[[ Text passage, beginning ]]

The use of a metronomic chemotherapy approach did not improve over standard chemotherapy in patients with high-grade, non-metastatic, operable osteosarcoma of the extremities, according to a new randomized study.

“Long-term survival for patients with localized osteosarcomas of the extremities has improved to approximately 70% because of the introduction of multiagent neoadjuvant chemotherapy followed by surgery and adjuvant chemotherapy,” wrote study authors led by Andreza A. Senerchia, MD, of Federal University of Sao Paulo in Brazil. High-dose methotrexate, doxorubicin (Adriamycin), and cisplatin (Platinol; MAP) is the standard regimen, but efforts to further improve chemotherapy have failed in recent decades.

Metronomic chemotherapy involves administration of lower doses on a daily or weekly basis without long breaks, in order to achieve antitumoral effects through anti-angiogenesis or through immune stimulation. In the new study, 296 patients with non-metastatic osteosarcomas were randomized to MAP alone for 31 weeks (157 patients) or to MAP followed by 73 weeks of metronomic chemotherapy (MC) with oral cyclophosphamide and methotrexate. All patients began with 10 weeks of MAP therapy followed by surgery. The results were published online ahead of print in Cancer.

Of the 139 patients in the MC group, 35% did not start MC due to osteosarcoma progression, toxicity, death, or several other reasons.

The mean event-free survival time was 51.58 months for the MC group, and 58.81 months for the MAP-alone group. The use of MC was not significantly prognostic for event-free survival, with a hazard ratio (HR) of 1.211 (P = .406). Surgery type, necrosis grade, and tumor size were all significant predictors of event-free survival. At 5 years 61% of MC patients and 64% of MAP-alone patients were event free (P = .395).

The same was true of overall survival. The mean overall survival was 65.82 months with MC, and 66.16 months without it, and the HR for overall survival was 0.985 (P = .957). At 5 years, 76% of MC patients and 73% of MAP-alone patients remained alive (P = .539).

“This result must be considered cautiously because 35% of the patients randomized to maintenance therapy did not start it, and another 10% stopped the treatment for reasons other than tumor progression, toxicity, or death,” the authors wrote. However, an analysis to take non-compliance into account did not change the results.

They also noted that though these results do not support the use of metronomic approaches to maintenance therapy in osteosarcoma patients, maintenance therapy in general still deserves further attention based on other research, in particular some preclinical work suggesting the approach may be more effective in metastatic disease.

[[ Text passage, end ]]

▶ [Required work]
1. Answer these questions from the osteosarcoma study text:
(a) How many patients with non-metastatic osteosarcomas were randomized in the new study?
(b) Which drugs were given as the metronomic chemotherapy?
(c) At 5 years, what percentage of MAP-alone patients were still alive?
2. In the osteosarcoma study text, rename "MAP-alone" to "MAP-only" and write out the passage between "Of the 139 patients" and "alive (P = .539).", inclusive.
The records are separate material, not part of the osteosarcoma text.

[[ Data extracts, beginning ]]

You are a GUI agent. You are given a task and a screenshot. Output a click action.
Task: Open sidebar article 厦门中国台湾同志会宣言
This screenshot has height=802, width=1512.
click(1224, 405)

[[ Data extracts, end ]]
[[ Data extracts, beginning ]]

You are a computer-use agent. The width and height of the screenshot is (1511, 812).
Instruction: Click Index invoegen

[[ Data extracts, end ]]

▶ [Outputs in order]
1.
(a) 296 patients
(b) Oral cyclophosphamide and methotrexate
(c) 73%

2.
Of the 139 patients in the MC group, 35% did not start MC due to osteosarcoma progression, toxicity, death, or several other reasons.

The mean event-free survival time was 51.58 months for the MC group, and 58.81 months for the MAP-only group. The use of MC was not significantly prognostic for event-free survival, with a hazard ratio (HR) of 1.211 (P = .406). Surgery type, necrosis grade, and tumor size were all significant predictors of event-free survival. At 5 years 61% of MC patients and 64% of MAP-only patients were event free (P = .395).

The same was true of overall survival. The mean overall survival was 65.82 months with MC, and 66.16 months without it, and the HR for overall survival was 0.985 (P = .957). At 5 years, 76% of MC patients and 73% of MAP-only patients remained alive (P = .539).